Pada diskusi tersebut, Moeldoko juga menceritakan bagaimana Indonesia secara politik dan sosial bisa bertransformasi dari pemerintahan totaliter menuju demokrasi.
Menurut dia, banyak negara di dunia tidak mampu berubah dari negara otoriter menjadi negara demokrasi seperti Indonesia, sehingga ketika berubah negara tersebut menjadi ambruk, seperti Libya, Mesir, dan Suriah.
Moeldoko juga mencontohkan, ada negara yang dalam proses transpormasi ke negara demokrasi itu mengalami kegagalan, karena militernya sangat kuat, sehingga terjadi konflik sampai saat ini.

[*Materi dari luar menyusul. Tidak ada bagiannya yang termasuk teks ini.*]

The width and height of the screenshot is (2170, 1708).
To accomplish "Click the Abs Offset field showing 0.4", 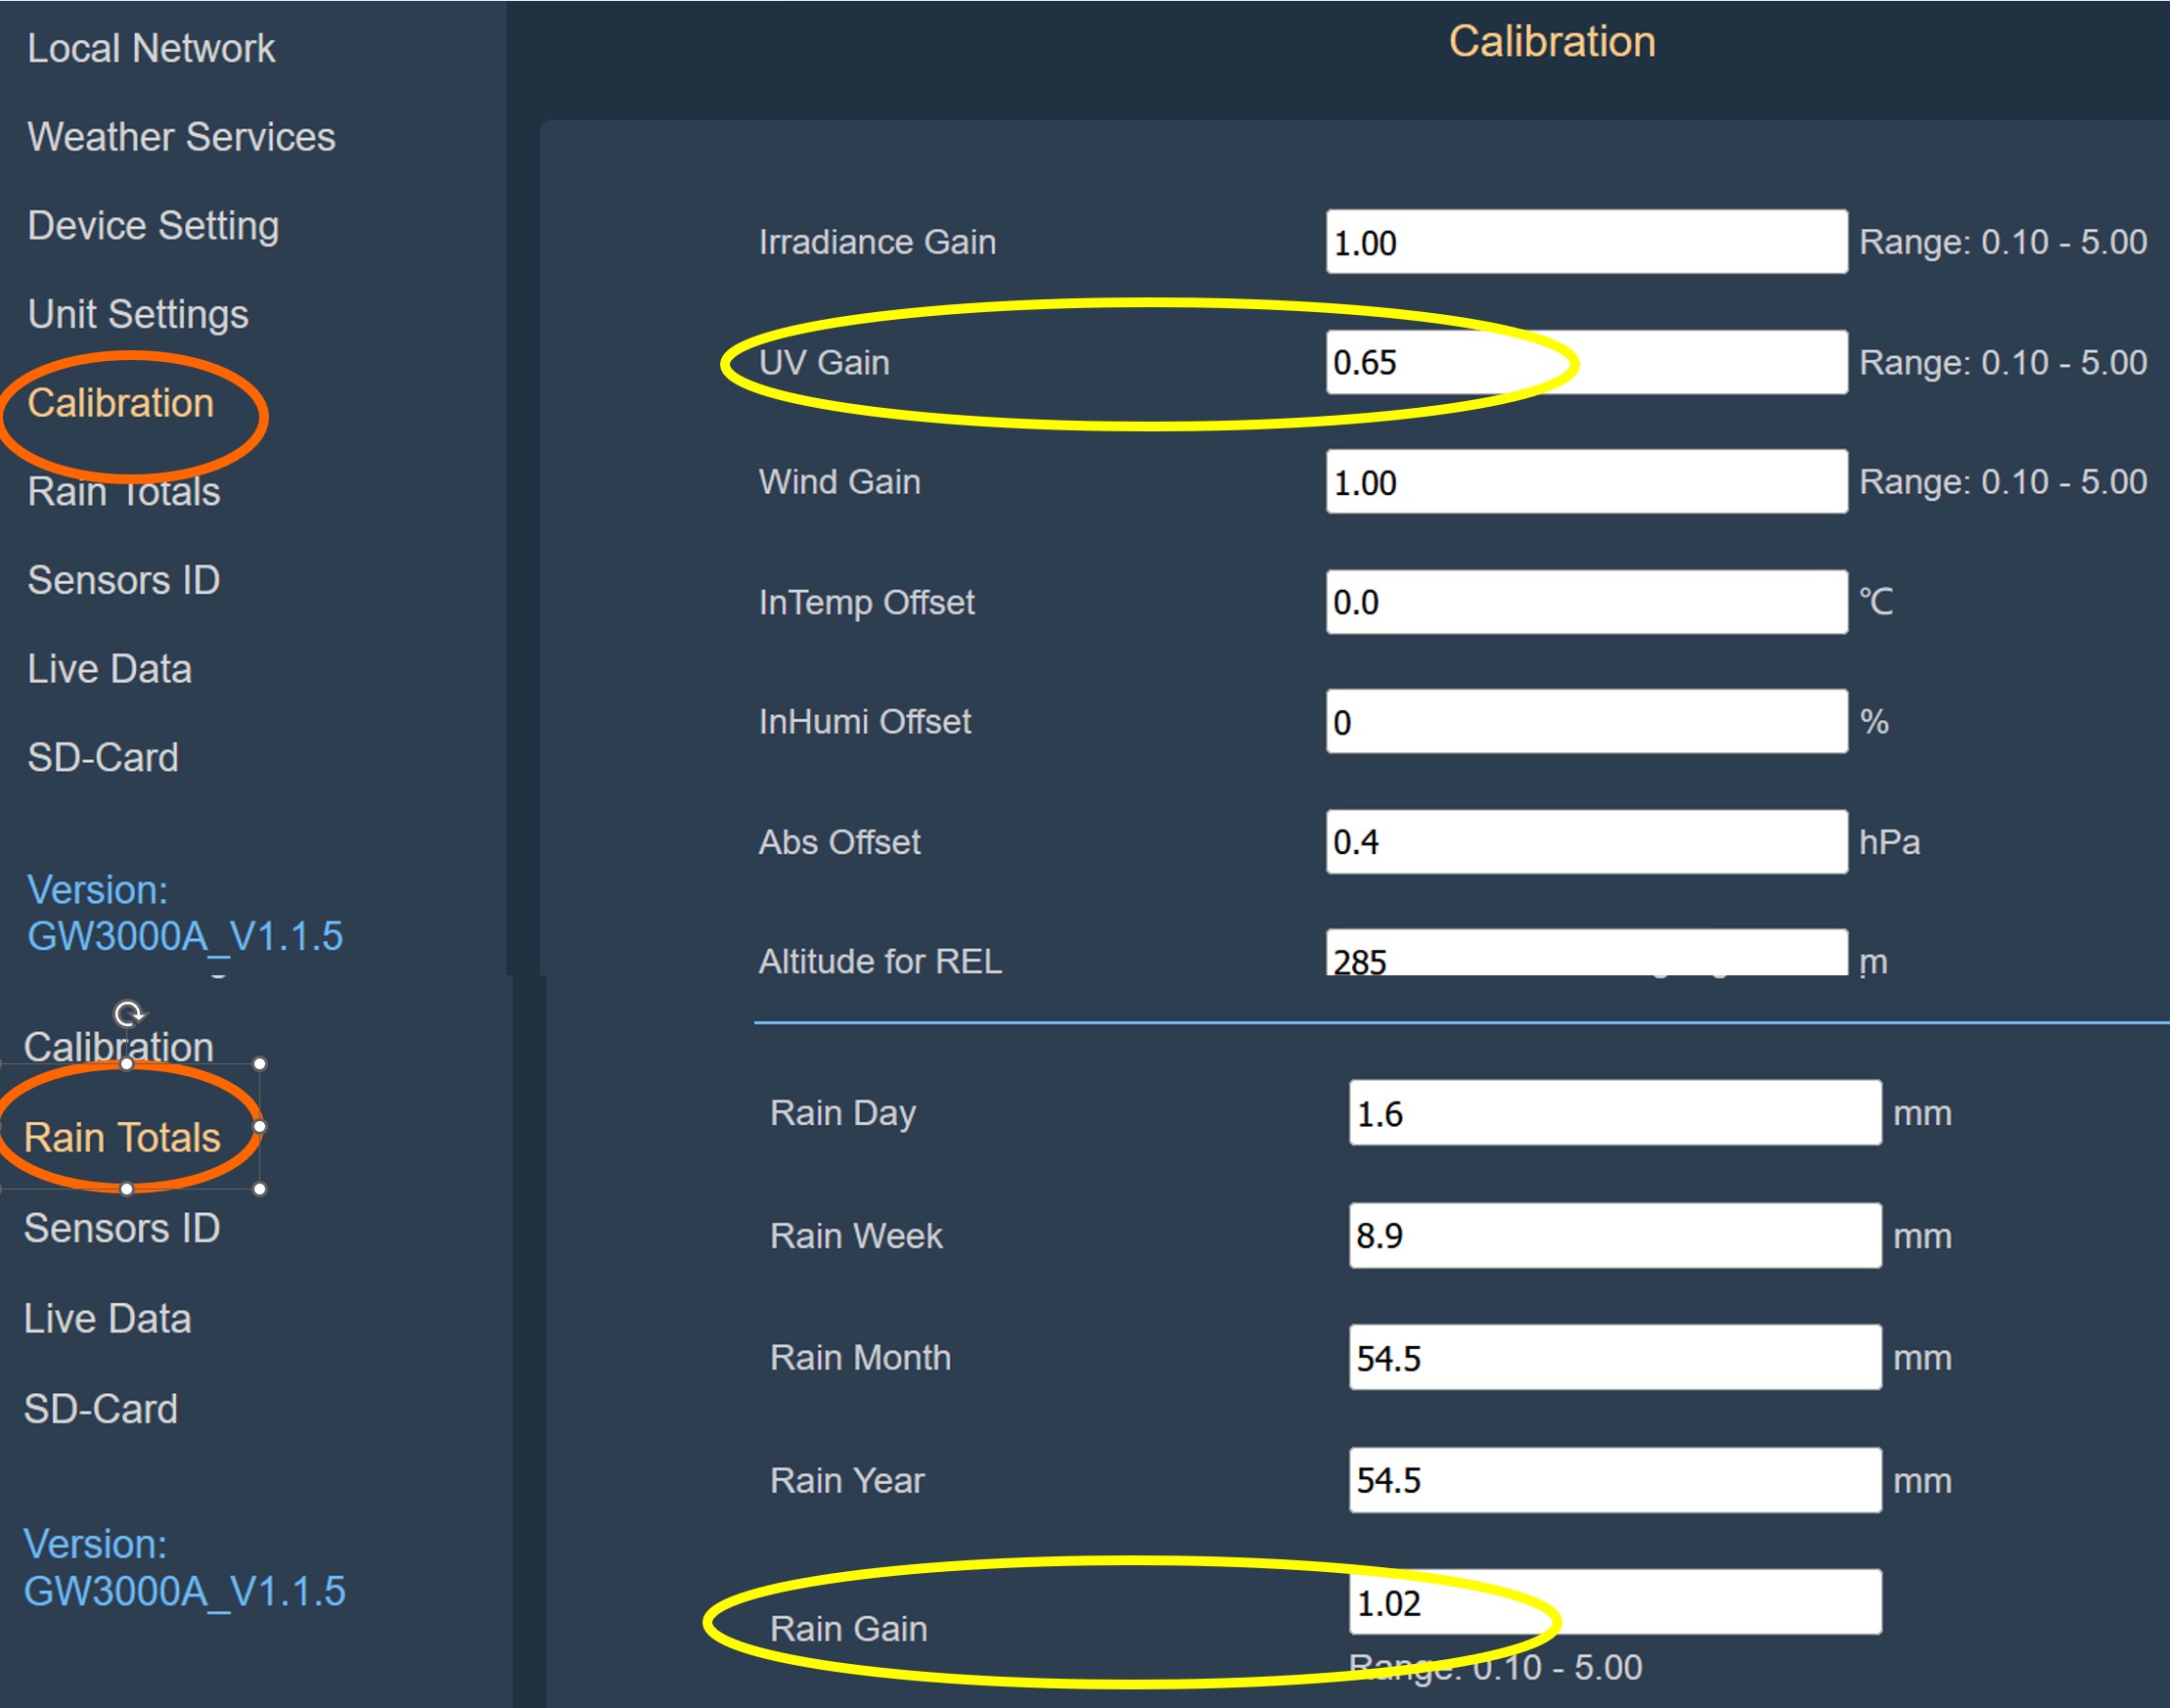I will click(x=1585, y=842).
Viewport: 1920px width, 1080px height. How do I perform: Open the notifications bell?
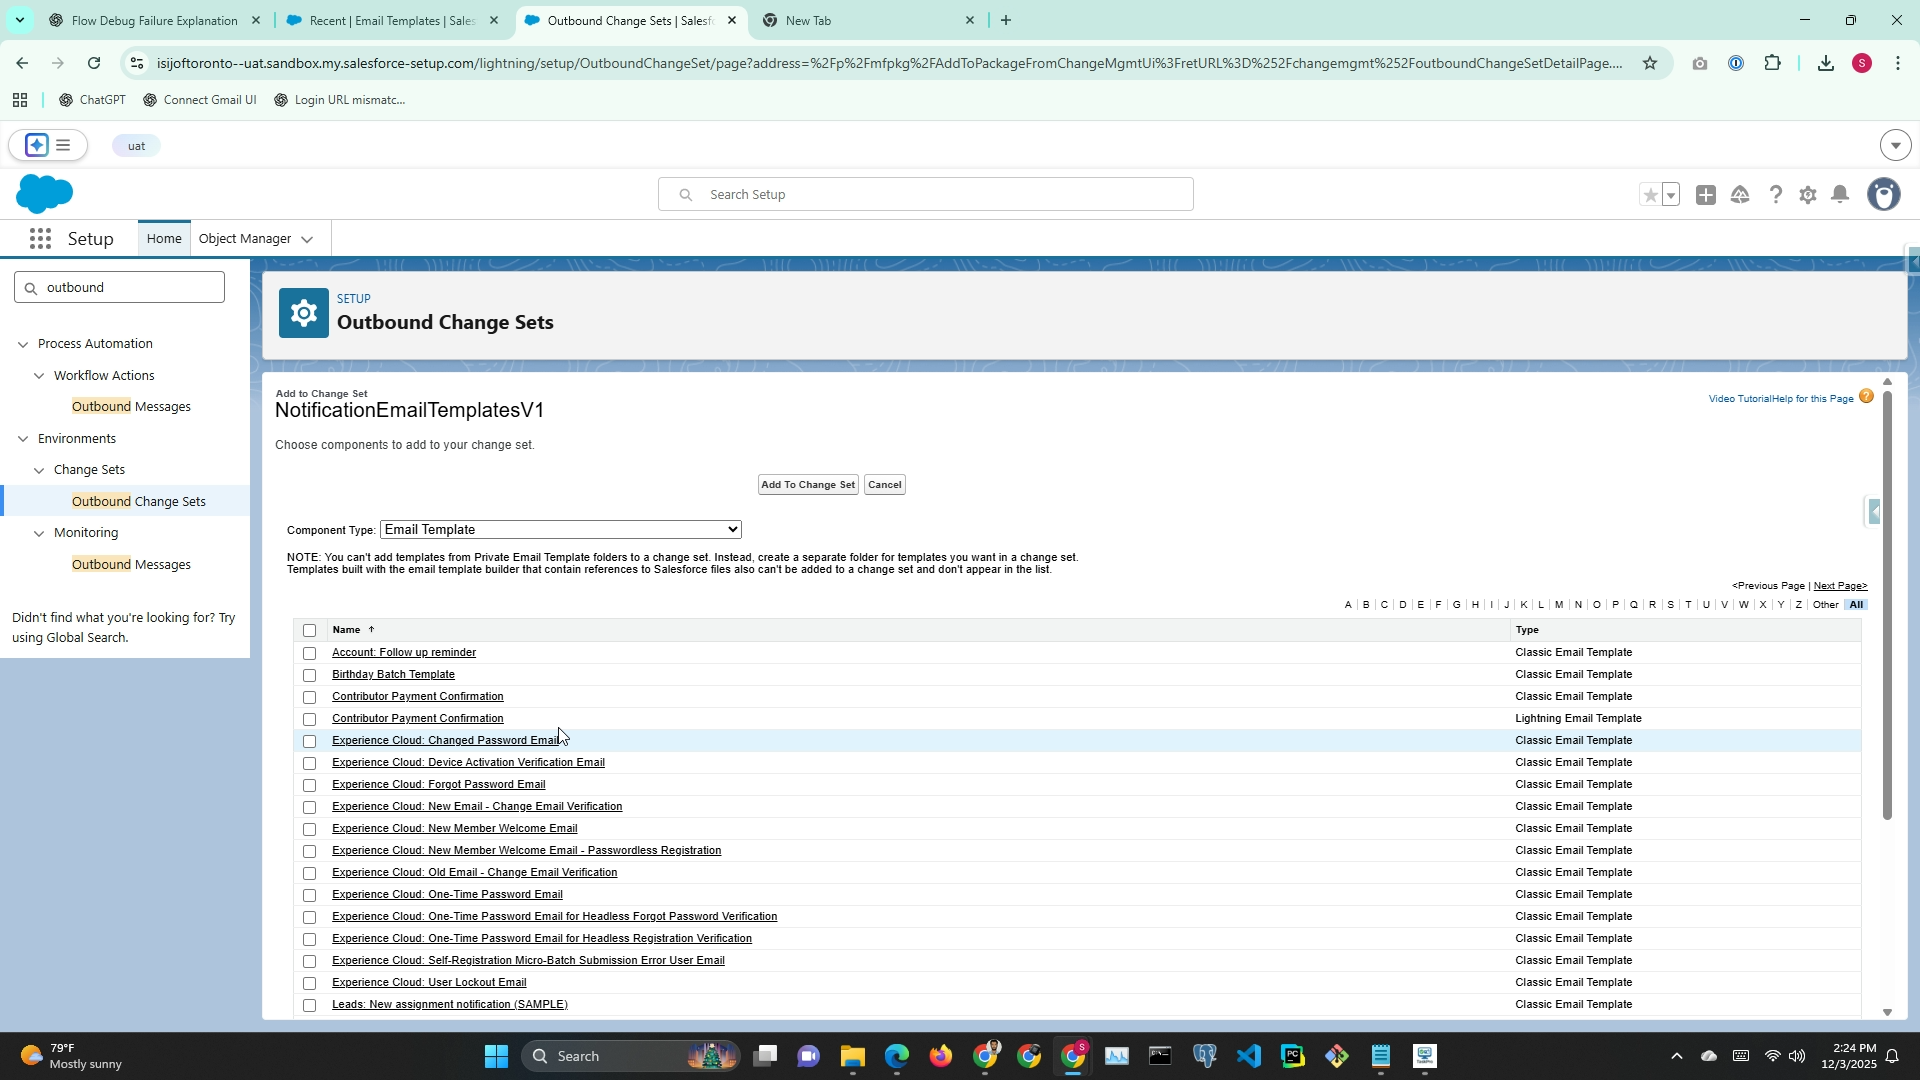(x=1840, y=195)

"Indonesia setelah berubah menjadi demokrasi pada saat perubahan ke era reformasi, berhasil menjaga kondisi demokrasi. Karena itu kalau ada yang tanya demokrasi kita gagal, di mananya gagal?" kata Moeldoko.
Kepala Staf Kepresidenan (KSP) ini mengatakan, dirinya juga kerap berdiskusi dengan Panglima TNI Myanmar soal bagaimana Indonesia bisa mengubah dari kekuatan dwifungsi TNI ke demokrasi secara baik. Moeldoko sendiri mengaku, tidak mudah untuk menjaga dua kutub antara nasionalis dan relijius dalam mempertahankan stabilitas negara.
"Antara demokrasi dan anarkis ini sebenarnya beda-beda tipis, tapi demokrasi tidak boleh terganggu, harus dikawal sebaik-baiknya," jelas Moeldoko.